Calvary San Diego was one of the more substantial volunteer efforts at PedWest providing shelter to Ukrainians. A representative of Calvary Church stated via phone call that they had ceased hosting refugees at their specific location halfway through April and were instead relocating them across numerous church campuses in San Diego. An estimate of Ukrainians in San Diego was not provided, but the church representative stated that close-to 1,000 people were crossing per day since the state of California began taking in refugees. On March 2nd, North Coastal Calvary Chapel made a post to their Instagram feed about how the church’s partners have helped set up 119 care centers where more than 12,000 refugees were being cared for at $80,000 per day.
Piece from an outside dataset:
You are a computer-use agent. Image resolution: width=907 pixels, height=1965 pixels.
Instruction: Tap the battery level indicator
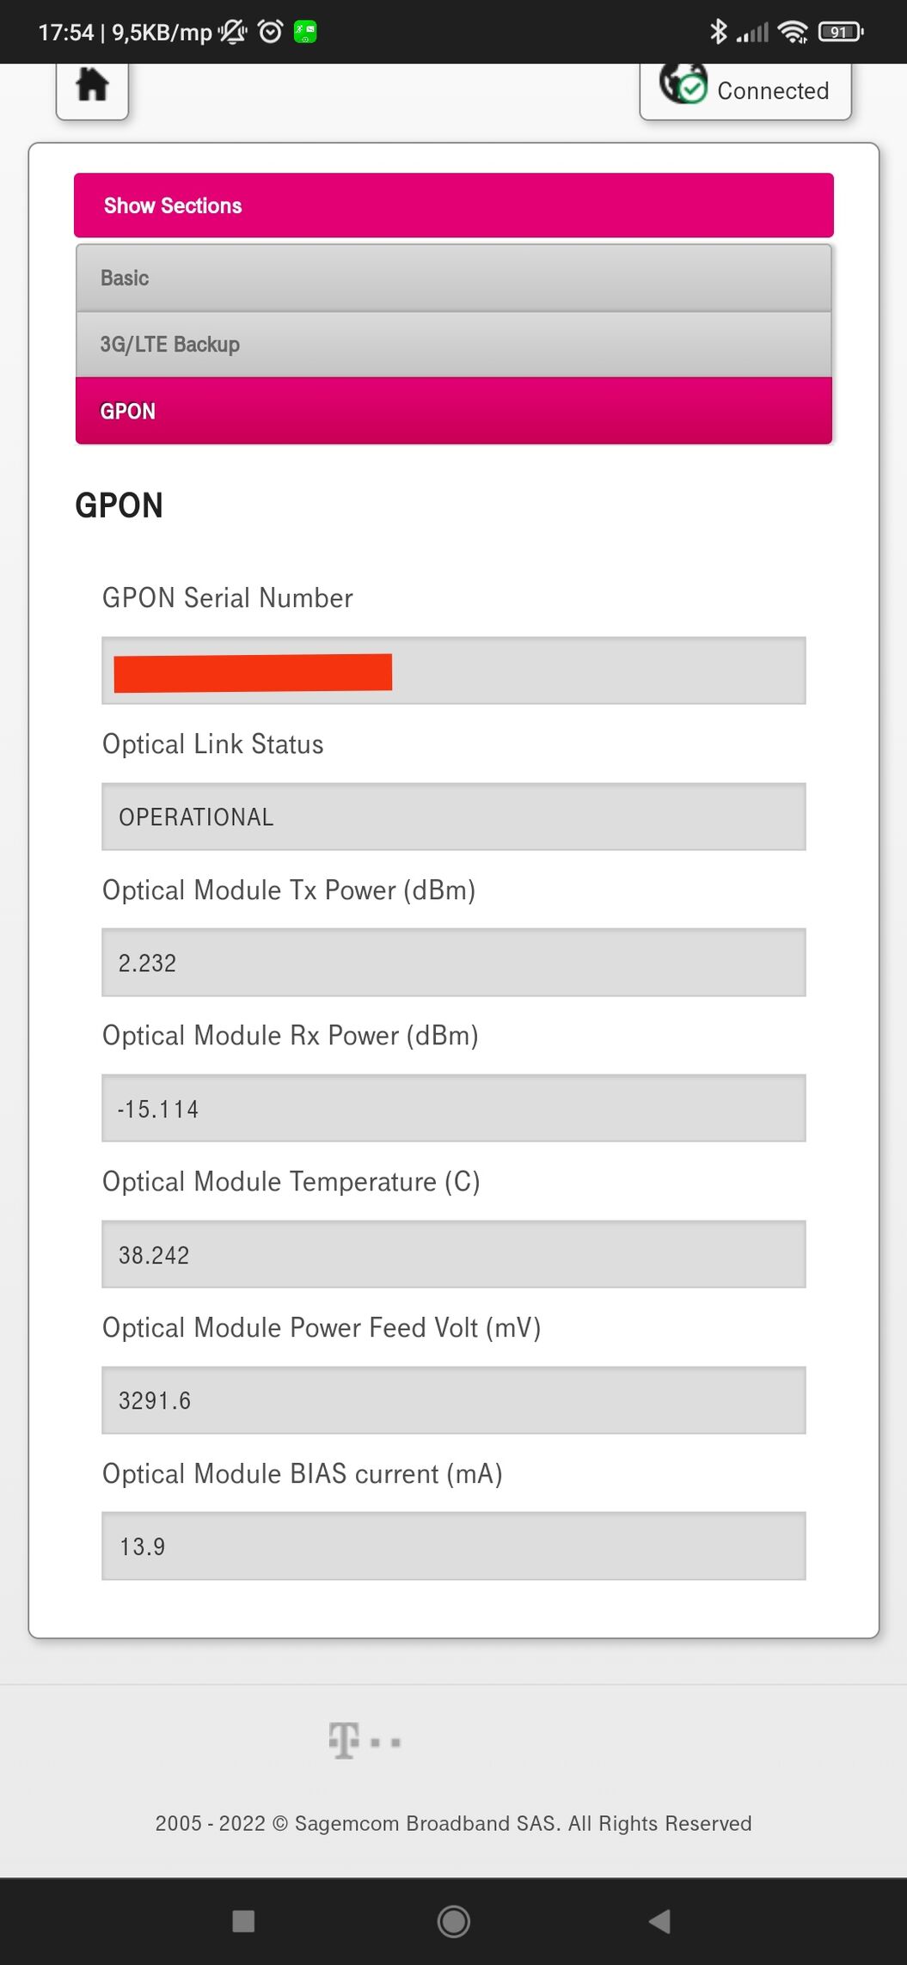click(x=840, y=32)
Ongoing Efforts to Aid Ukrainian Refugees

Calvary San Diego set up a webpage (calvarysd.com/duplicate) where potential volunteers learn how to aid the church’s efforts to help refugees coming through the Mexican border. The website shares a list of organizers that are helping provide Russian and Ukrainian translators both stateside and in Mexico, transportation from San Ysidro to Calvary San Diego where refugees can then be transported to San Diego airport or host homes, and transportation from the Tijuana airport to U.S.-Mexico border crossings. The website also has opportunities for volunteers to work in “the hub” where they can assist in welcoming and dispensing donations to refugees, and; an application process for San Diego residents to host Ukrainian refugees for 1-2 days.

President Biden announced goals for refugee resettlement before with an admission ceiling of 125,00 for this fiscal year, but his administration has yet to meet its target. According to State Department data, halfway through this fiscal year; they have only resettled 8,758 refugees.


Erik Herrera is a photojournalist from San Diego, California.